200g finely ground bacon (or 100g pre diced bacon)
1/2 packet french onion soup (20g of a 40g pack)
2 cups of sour cream (three standard 200ml to 300ml tubs make this easy the precise amount isn't critical)
200g grated or sliced swiss cheese
200g grated or sliced tasty cheddar cheese
Sweet white wine to flavour (fruitwood is awesome for this) cornflour to thicken

You will also need a large microwave bowl that can take the heat of boiling cheese. If you don't have a heat resistant bowl available, you can do all the cooking on the stove, but stir well and be careful not to burn the bottom.

Pour the sour cream, soup mix and ground bacon into the microwave bowl. Heat in the microwave until the cream begins to reduce (begins to boil and change colour to a darker shade of off white).

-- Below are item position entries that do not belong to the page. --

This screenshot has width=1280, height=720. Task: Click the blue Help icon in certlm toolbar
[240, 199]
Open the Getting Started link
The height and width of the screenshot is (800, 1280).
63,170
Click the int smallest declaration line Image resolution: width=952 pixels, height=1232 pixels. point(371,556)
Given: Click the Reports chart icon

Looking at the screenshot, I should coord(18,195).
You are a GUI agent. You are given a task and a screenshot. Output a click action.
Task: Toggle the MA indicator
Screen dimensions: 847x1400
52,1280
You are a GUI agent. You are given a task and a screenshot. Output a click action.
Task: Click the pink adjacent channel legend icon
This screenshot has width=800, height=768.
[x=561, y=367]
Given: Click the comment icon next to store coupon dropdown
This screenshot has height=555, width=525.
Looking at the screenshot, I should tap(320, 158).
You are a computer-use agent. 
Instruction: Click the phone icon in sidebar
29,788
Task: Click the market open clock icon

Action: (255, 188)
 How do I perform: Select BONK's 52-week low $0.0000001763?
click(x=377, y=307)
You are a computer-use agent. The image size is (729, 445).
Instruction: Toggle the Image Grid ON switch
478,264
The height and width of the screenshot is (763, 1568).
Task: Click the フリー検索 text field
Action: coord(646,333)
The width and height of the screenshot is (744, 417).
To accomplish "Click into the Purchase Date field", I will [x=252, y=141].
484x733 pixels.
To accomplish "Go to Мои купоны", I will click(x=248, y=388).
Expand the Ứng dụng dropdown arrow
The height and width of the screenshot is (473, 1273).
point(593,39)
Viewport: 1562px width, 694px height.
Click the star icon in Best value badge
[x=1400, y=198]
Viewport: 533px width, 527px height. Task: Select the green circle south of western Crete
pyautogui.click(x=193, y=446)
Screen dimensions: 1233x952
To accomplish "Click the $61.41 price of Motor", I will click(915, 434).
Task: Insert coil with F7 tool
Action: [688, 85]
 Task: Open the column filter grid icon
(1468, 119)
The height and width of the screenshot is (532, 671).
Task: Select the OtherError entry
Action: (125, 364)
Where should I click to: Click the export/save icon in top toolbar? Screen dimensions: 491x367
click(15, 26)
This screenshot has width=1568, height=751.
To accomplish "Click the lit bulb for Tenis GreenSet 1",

Add the grated cheeses and stir in. Heat in the microwave and stir regularly until the mix boils and reduces a little.

Once the mix is thickened and you are somewhat happy with the flavour, you can remove it from the stove and freeze into ice cube trays to use later if you wish.

If you have frozen fondue from the last step, you will need to heat it back up in the microwave for the next step.

Reheated fondue tends to separate into its oil and water based components and takes a lot of work to recombine. Alcohol happens to be an ideal emulsifier and recombines the oils and water.

Add about 1/3 total volume of white wine and mix well. This will thin your fondue, but the flavour is well worth the trouble.

Once the flavour of your fondue is perfect, add cornflour, or your preferred thickening agent.

If you have never used cornflour before, the trick is to mix a table spoon or so with water or the wine, and whisk with a fork until there are no lumps.

Pour the mix slowly into the fondue while stirring well. Pour only enough that the fondue clings pleasingly to a dunked lump of bread or carrot stick.

If the mix becomes too thick, try adding a little more wine to thin it again.

As you add the cornflour, the hot fondue will immediately begin to thicken, but the heat of the fondue will thicken it more. A minute or so in the microwave may help if the fondue has cooled.

Many ordinary foods become amazing foods when dipped in this fondue. for example:

Fresh soft crusty bread, for example french bread (baguettes)
Carrot sticks
Granny smith apples
Cauliflower
Broccoli

These might be good according to your taste:
Fresh asparagus
Celery sticks
All of these should be raw, except the bread which should be fresh.

This recipe makes enough fondue for a small dinner party (4 to 6 people) so double the recipe for more, and freeze some for later if you have less than 4 people

The original recipe this mutated from was "Wonderful ways to prepare FONDUES by Jo Ann Shirley (1979).


note:

The cheese, sour cream and ground bacon can be frozen before starting this recipe, and the soup mix should be stable on the shelf for years. This means you can have the components sitting in your freezer/pantry ready for an emergency dinner party. Remember to always keep some white wine in the fridge just in case :-).